Stored data
# # #
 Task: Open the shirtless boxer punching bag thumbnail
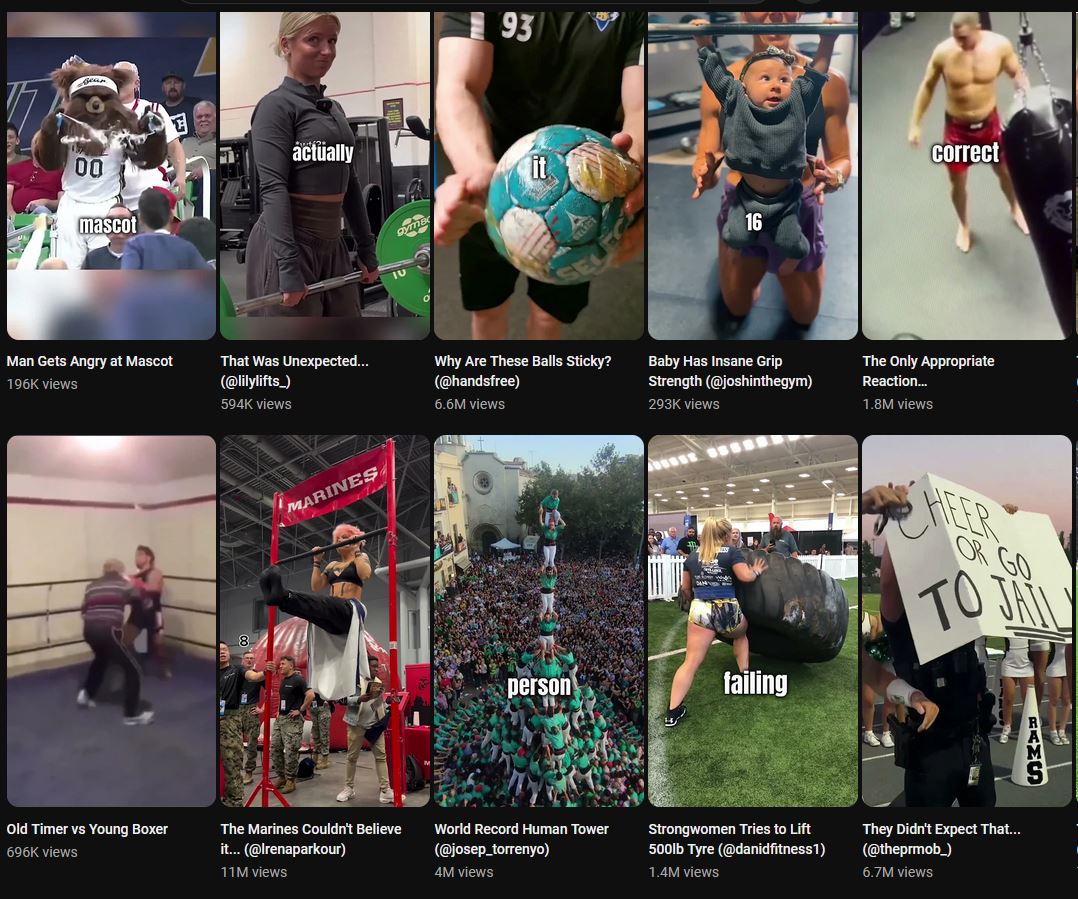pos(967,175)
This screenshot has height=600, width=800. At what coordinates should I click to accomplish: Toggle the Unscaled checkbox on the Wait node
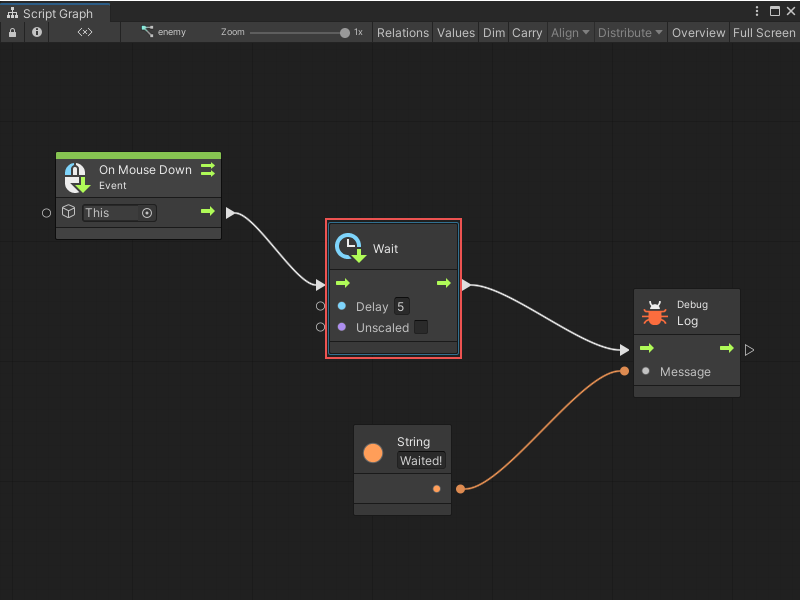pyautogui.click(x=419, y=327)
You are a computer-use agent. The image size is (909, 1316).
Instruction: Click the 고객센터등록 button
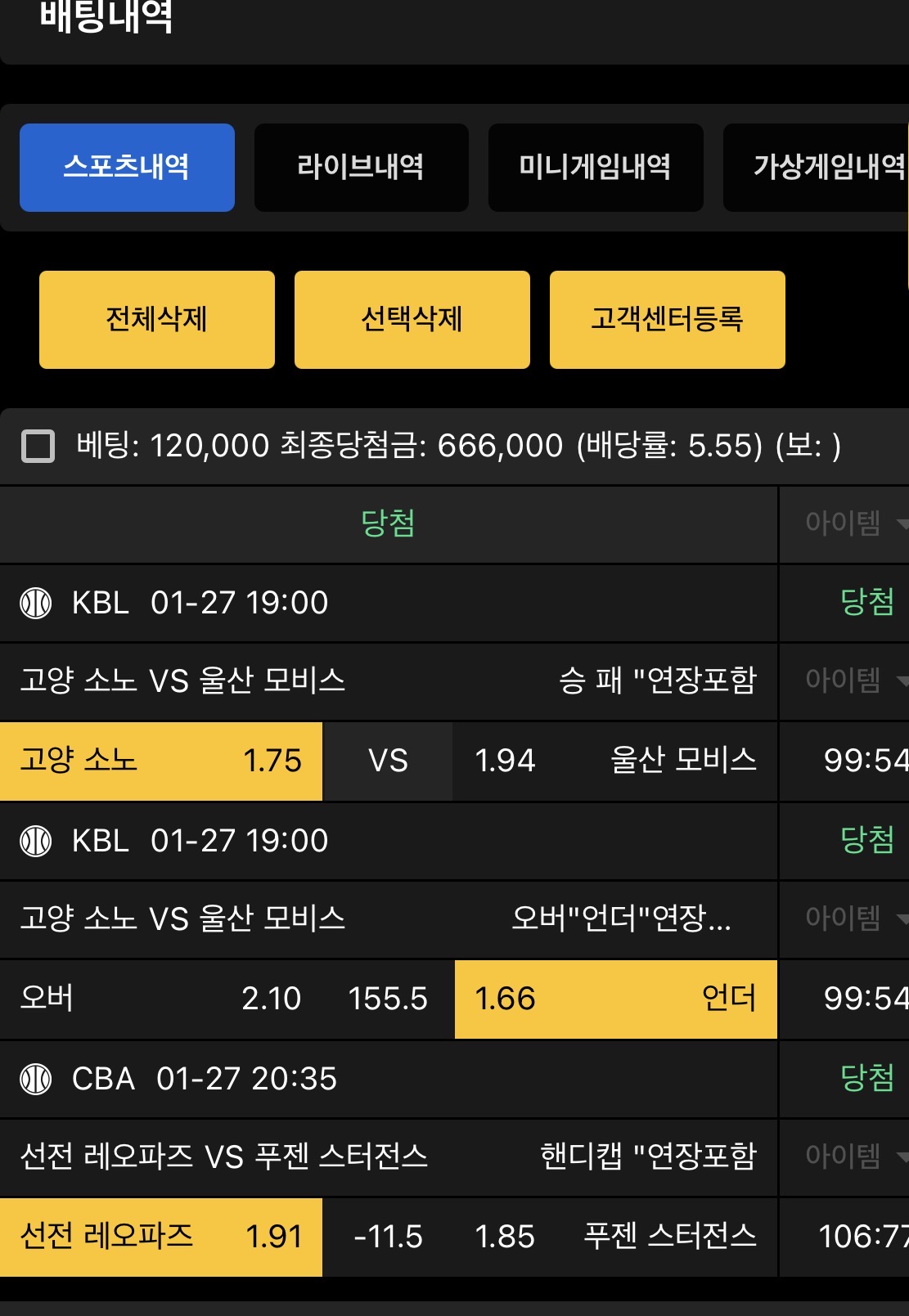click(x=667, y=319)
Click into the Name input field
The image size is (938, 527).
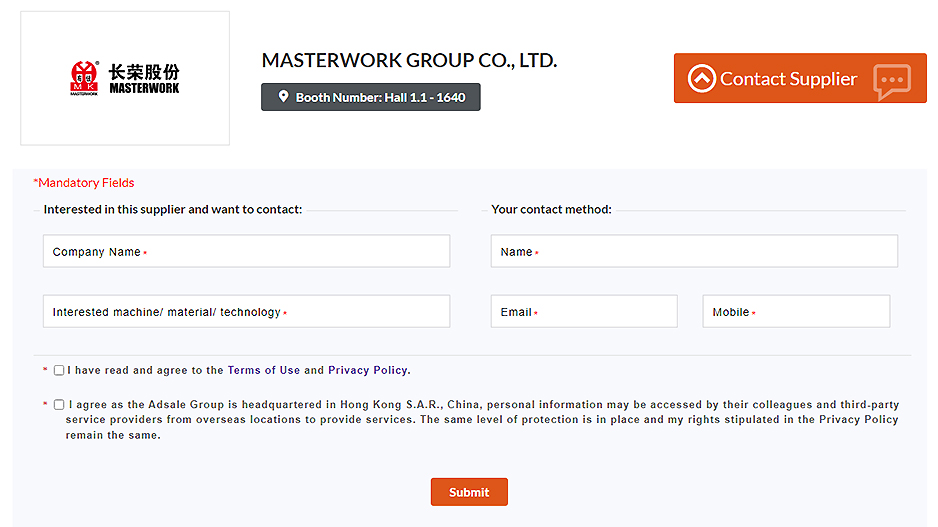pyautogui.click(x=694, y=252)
# # #
**WHAT IS REQUIRED**
Apart from the images, every line above is to be given again exactly.

**REPLY**
 Task: Open the shirtless boxer punching bag thumbnail
pos(967,175)
This screenshot has height=600, width=800. At what coordinates should I click to accomplish: Toggle the Unscaled checkbox on the Wait node
pyautogui.click(x=419, y=327)
You are a computer-use agent. The image size is (909, 1316).
Instruction: Click the 고객센터등록 button
click(x=667, y=319)
Click into the Name input field
The image size is (938, 527).
pyautogui.click(x=694, y=252)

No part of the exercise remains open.